Volume 267, Number 5

Publisher:

, Pages 797-805

Type of Work:

Article | Post-print: After Peer Review

Abstract:

Objective: To investigate the influence of type of surgery (transplant vs resection) on overall survival (OS) in patients with hilar cholangiocarcinoma (H-CCA). Background: Outcomes after resection for H-CCA are poor, yet transplantation is currently only reserved for well-selected patients with unresectable disease. Methods: All patients with H-CCA who underwent resection from 2000 to 2015 at 10 institutions were included. Three institutions additionally had active H-CCA transplant protocols with similar selection criteria over similar time periods. Results: Of 304 patients with suspected H-CCA, 234 underwent attempted resection and 70 were enrolled in a transplant protocol.

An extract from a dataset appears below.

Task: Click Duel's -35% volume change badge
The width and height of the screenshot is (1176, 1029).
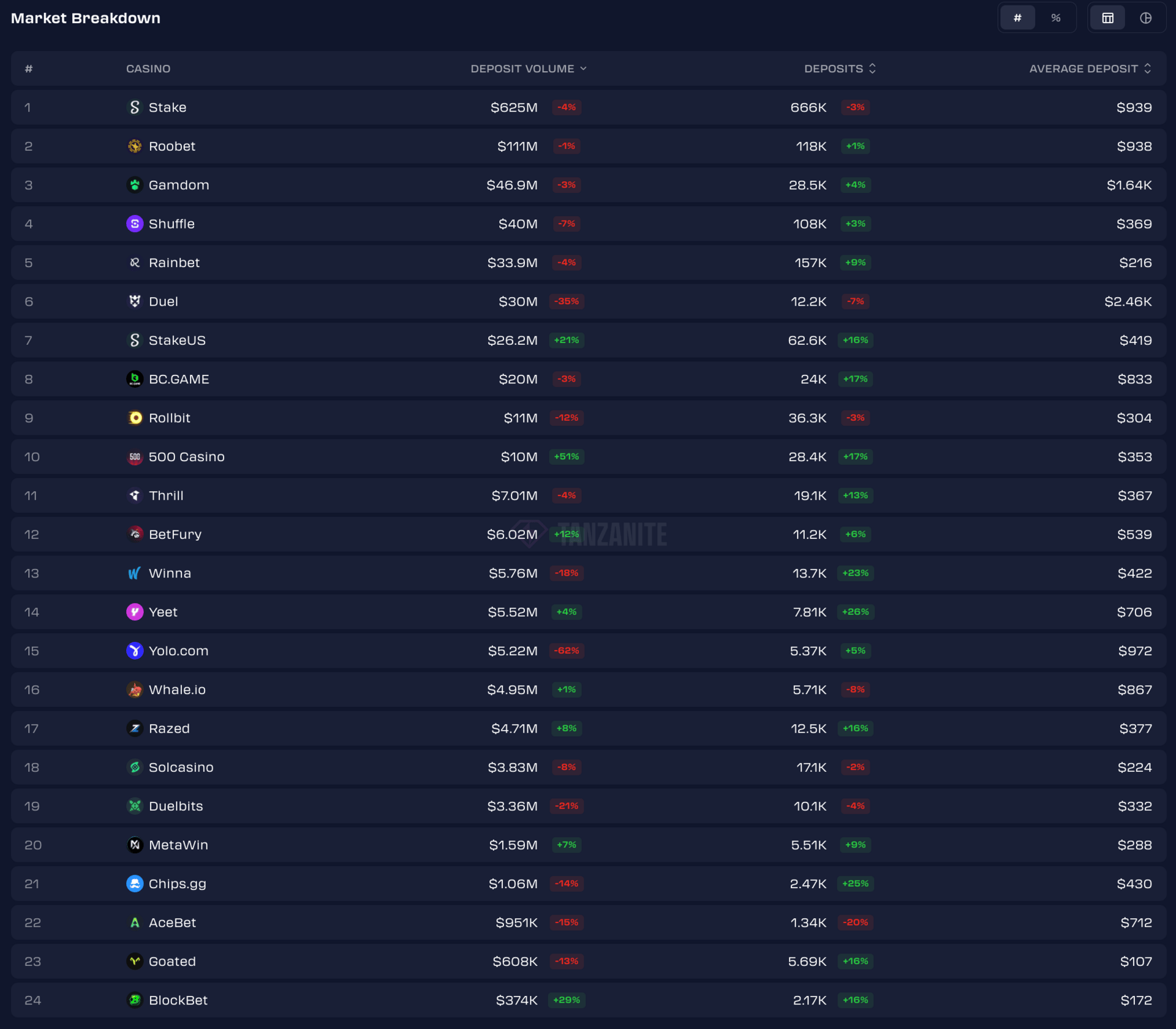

Excluding incomplete/R2 resections (n = 43), patients who were enrolled, but did not undergo transplant (n = 24), and transplants without confirmed H-CCA diagnoses (n = 5), 191 patients underwent curative-intent resection and 41 curative-intent transplant. Compared with resection, transplant patients were younger (52 vs 65 years; P < 0.001), and more frequently had primary sclerosing cholangitis (PSC; 61% vs 2%; P < 0.001) and received chemotherapy and/or radiation (98% vs 57%; P < 0.001). Groups were otherwise similar in demographics and comorbidities. Patients who underwent transplant for confirmed H-CCA diagnosis had improved OS compared with resection (3-year: 72% vs 33%; 5-year: 64% vs 18%; P < 0.001). Among patients who underwent resection for tumors <3 cm with lymph-node negative disease, and excluding PSC patients, transplant was still associated with improved OS (3-year: 54% vs 44%; 5-year: 54% vs 29%; P = 0.03). Transplant remained associated with improved survival on intention-to-treat analysis, even after accounting for tumor size, lymph node status, and PSC (P = 0.049). Conclusions: Resection for hilar cholangiocarcinoma that meets criteria for transplantation (<3 cm, lymph-node negative disease) is associated with substantially decreased survival compared to transplant for the same criteria with unresectable disease. Prospective trials are needed and justified.